= What the exercise asks =
Pictures aside, return all of the records exactly as they stand.

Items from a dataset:
***

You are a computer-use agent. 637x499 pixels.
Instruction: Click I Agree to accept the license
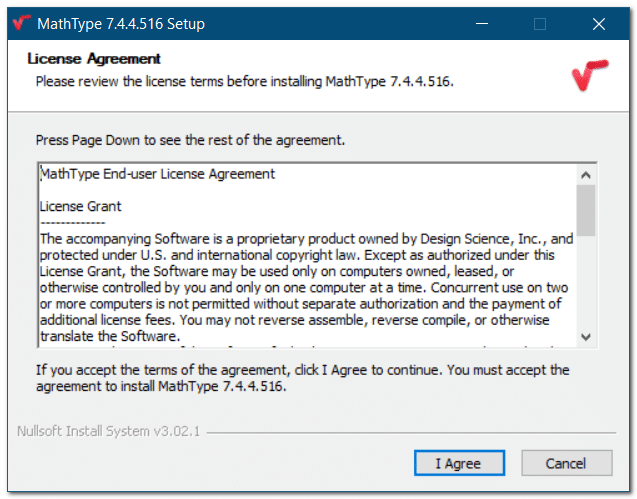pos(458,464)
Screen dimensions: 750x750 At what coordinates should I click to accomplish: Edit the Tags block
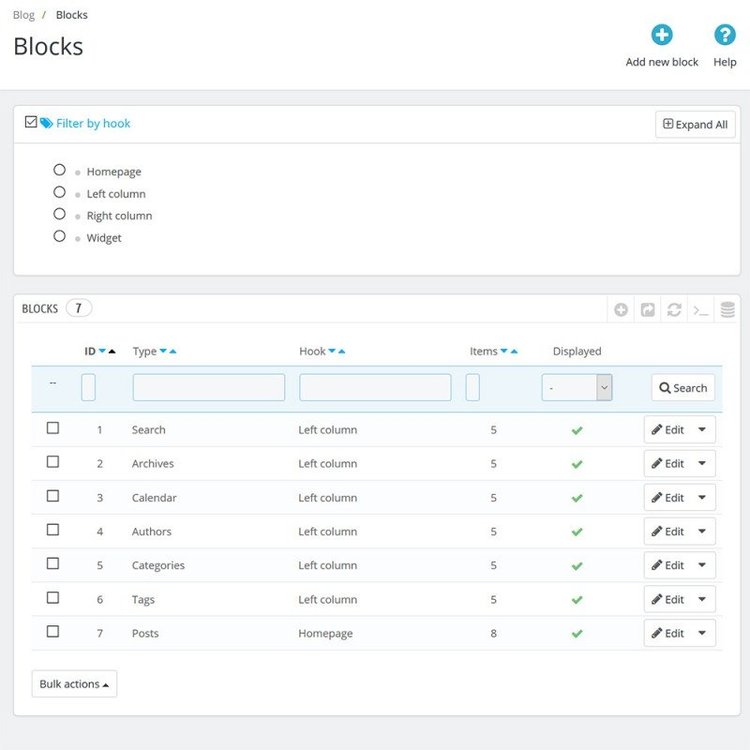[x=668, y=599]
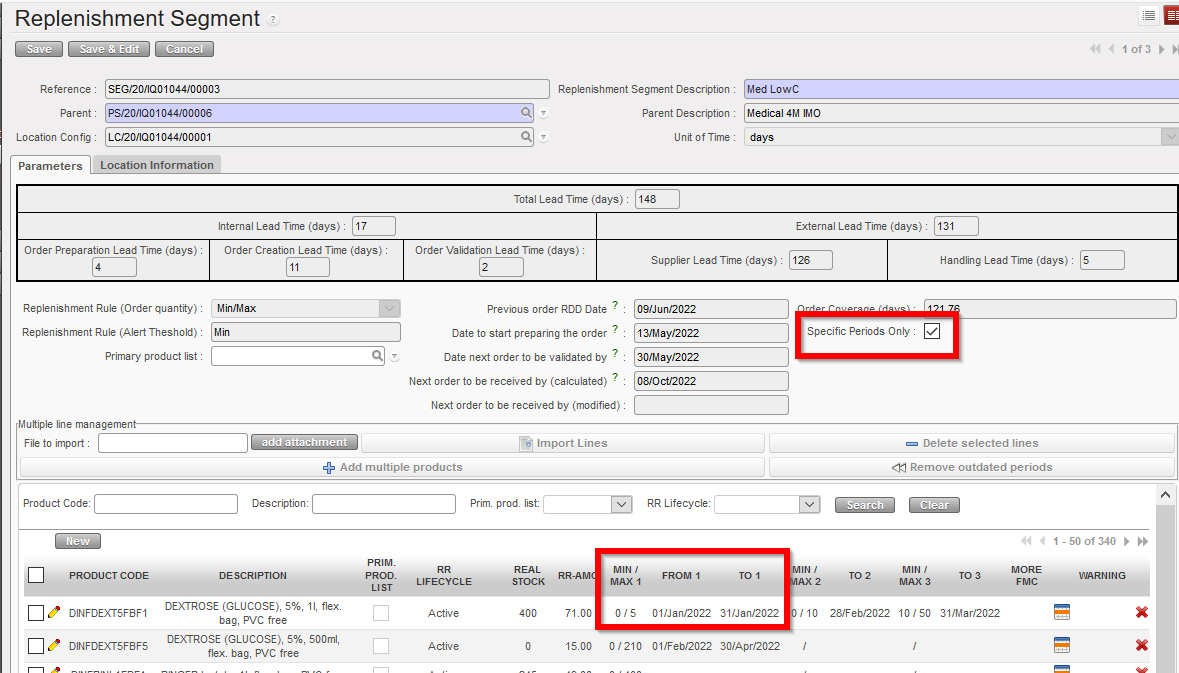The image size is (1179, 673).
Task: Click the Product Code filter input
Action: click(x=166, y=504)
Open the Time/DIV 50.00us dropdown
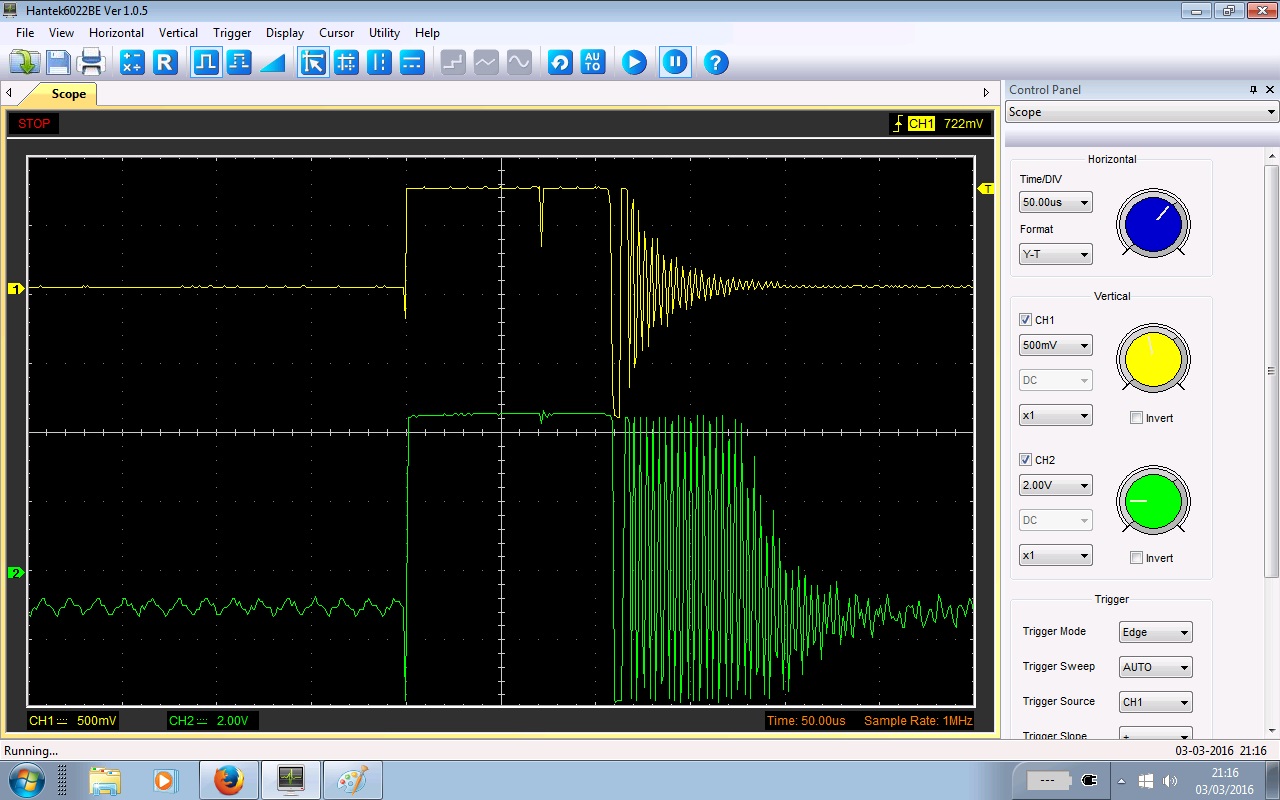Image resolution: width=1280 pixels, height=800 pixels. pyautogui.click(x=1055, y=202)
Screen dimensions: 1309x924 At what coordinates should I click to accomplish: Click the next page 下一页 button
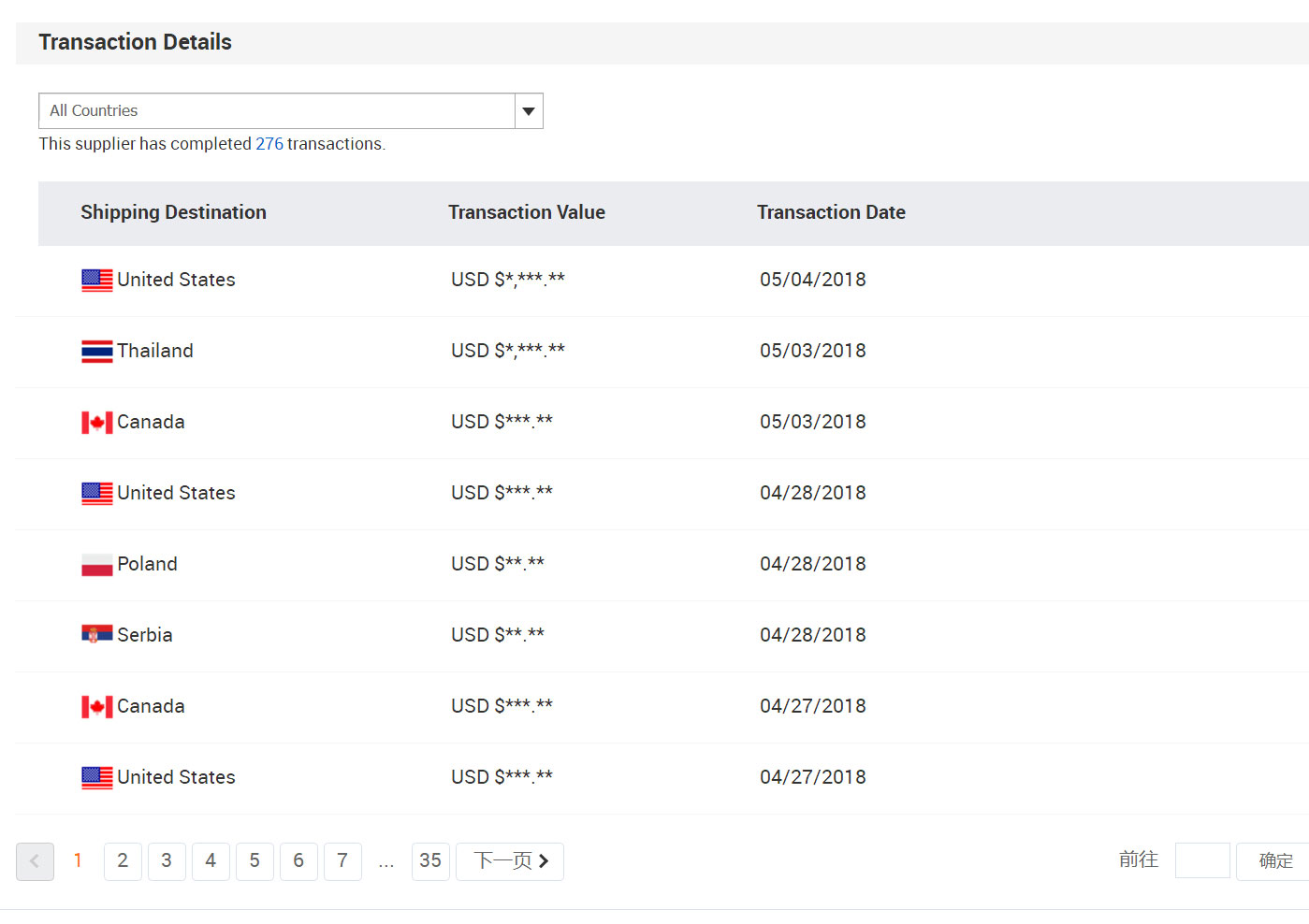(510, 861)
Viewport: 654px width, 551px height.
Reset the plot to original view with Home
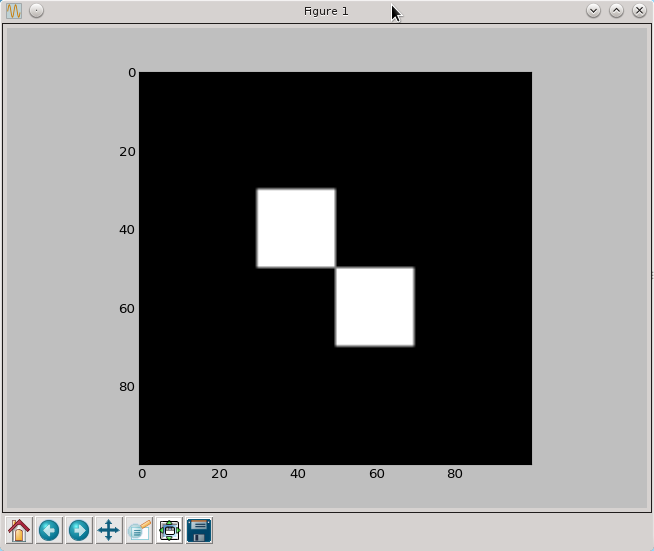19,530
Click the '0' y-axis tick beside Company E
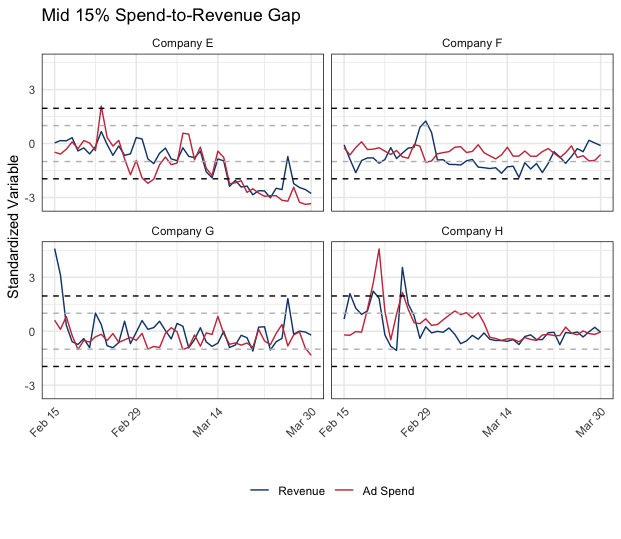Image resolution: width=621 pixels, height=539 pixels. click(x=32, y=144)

***

= Reply =
You are a computer-use agent. 637x499 pixels.
Instruction: Click I Agree to accept the license
pos(458,464)
Screen dimensions: 750x750 At what coordinates should I click to accomplish: Edit the Tags block
[x=668, y=599]
The image size is (1179, 673).
Task: Click the Product Code filter input
Action: click(x=166, y=504)
Open the Time/DIV 50.00us dropdown
Image resolution: width=1280 pixels, height=800 pixels. pyautogui.click(x=1055, y=202)
Screen dimensions: 1309x924 At what coordinates should I click to accomplish: Click the next page 下一页 button
(510, 861)
Viewport: 654px width, 551px height.
Reset the plot to original view with Home
19,530
Click the '0' y-axis tick beside Company E
Image resolution: width=621 pixels, height=539 pixels. click(x=32, y=144)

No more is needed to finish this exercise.